Metric-based mutual information estimators and their application to analysing neural recordings Abstract

Lead Research Organisation: University of Bristol
Department Name: Computer Science

Abstract

Since Shannon's introduction of Information Theory, it has been applied widely and has found great success in a wide range of fields. These fields range from data compression through linguistics, to thermodynamics. It allows the quantification of the information contained in distributions of random variables, and how these distributions relate to one another. These are fundamental, widely important ideas - explaining its use and popularity.

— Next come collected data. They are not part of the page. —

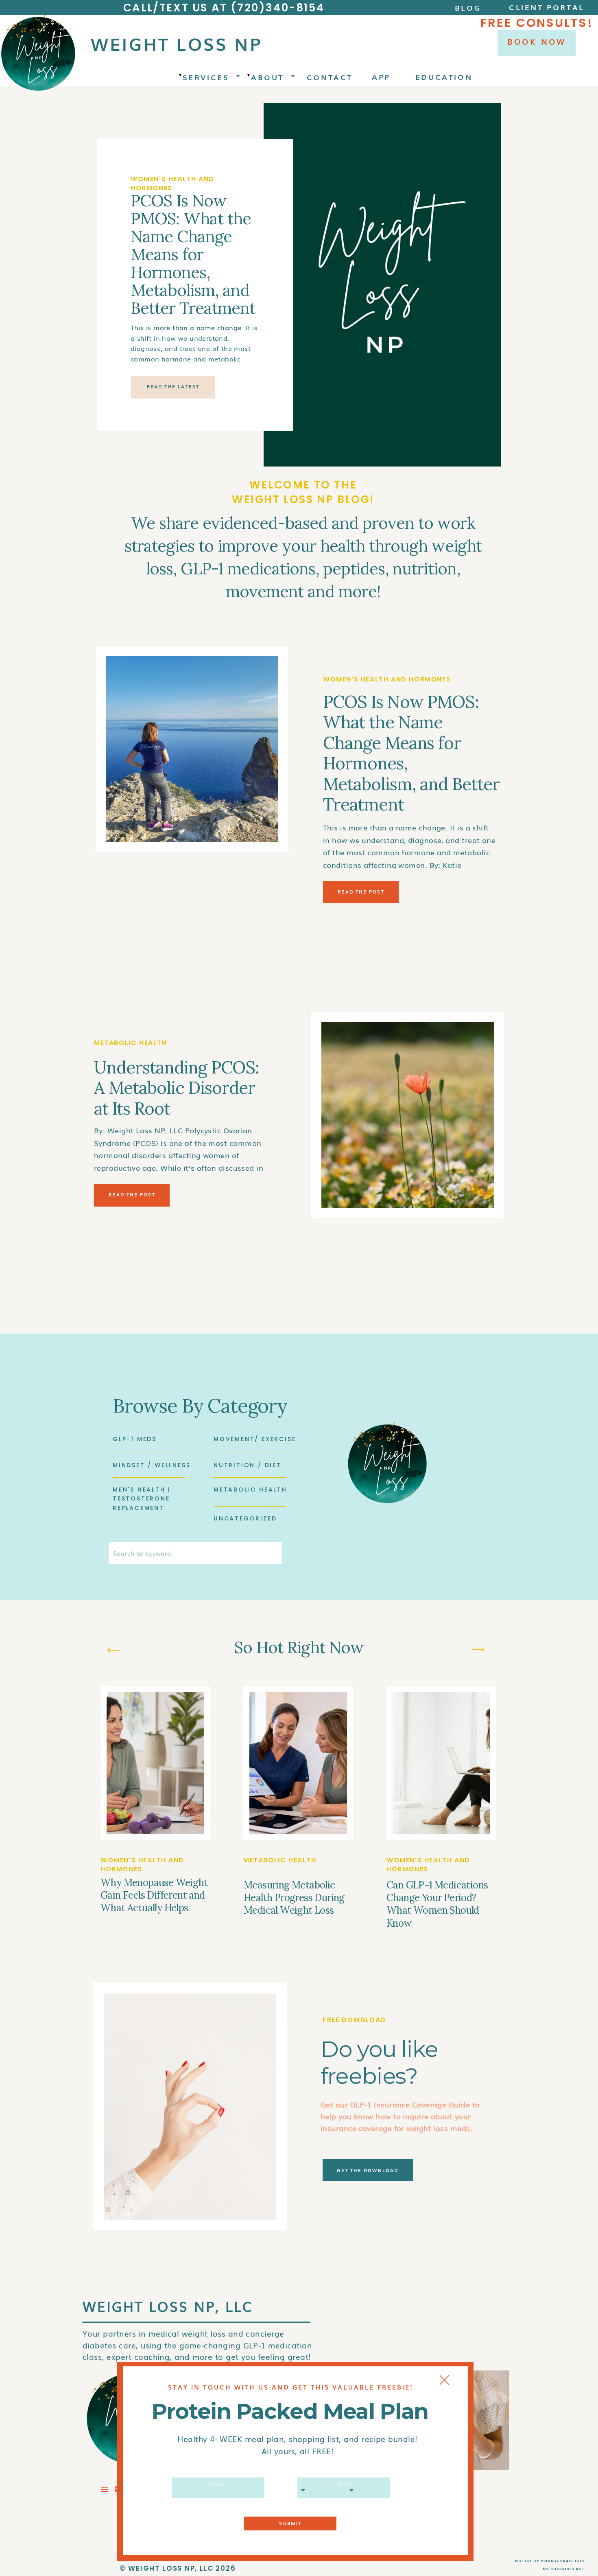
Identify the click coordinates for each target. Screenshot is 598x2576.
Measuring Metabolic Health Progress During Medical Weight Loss (294, 1898)
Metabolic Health (130, 1042)
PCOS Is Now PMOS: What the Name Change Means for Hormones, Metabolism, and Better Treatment (193, 254)
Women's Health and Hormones (172, 183)
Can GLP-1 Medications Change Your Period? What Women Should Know (437, 1904)
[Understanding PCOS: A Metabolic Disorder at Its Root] (407, 1115)
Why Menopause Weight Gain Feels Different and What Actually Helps (154, 1895)
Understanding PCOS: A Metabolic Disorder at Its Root (176, 1087)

One key measure in Information Theory is mutual information. This captures the amount of information learning one variable gives you about another. This measure has become popular in areas such as machine learning, and is growing in popularity. However, reliably, quickly calculating or estimating this quantity can prove challenging. In practice, this often involves calculating the whole distribution, followed by logarithmic and other non linear quantities, which can be hard to estimate, biased and slow to converge. In (Houghton, 2015) (Houghton, 2019), a new approach to estimating mutual information was introduced. This approximator relies on embedding data in a metric space, and exploiting the distance measure in that space. It is a Kozachenko-Leonenko estimator, estimating the mutual information from the relationship between data points, rather than from the points themselves. This gives the effect that it works well on high dimensional data, as it is this distance used in the estimator, not the data points. Practically, making use of the distance metric means that this estimator can work with a much smaller data set than traditional or naive methods. The effects and uses of this method will be explored, focussing on analysing neural recordings, and in machine learning.

Mutual information, or information gain, is a common quantity in machine learning and AI, either implicitly or explicitly. Explicit examples include splitting data sets to construct decision trees, and for measuring information flow in neural networks. Implicitly, as mutual information captures the amount of shared information in two random variables, machine learning and inference problems can often be framed using Information Theory and mutual information.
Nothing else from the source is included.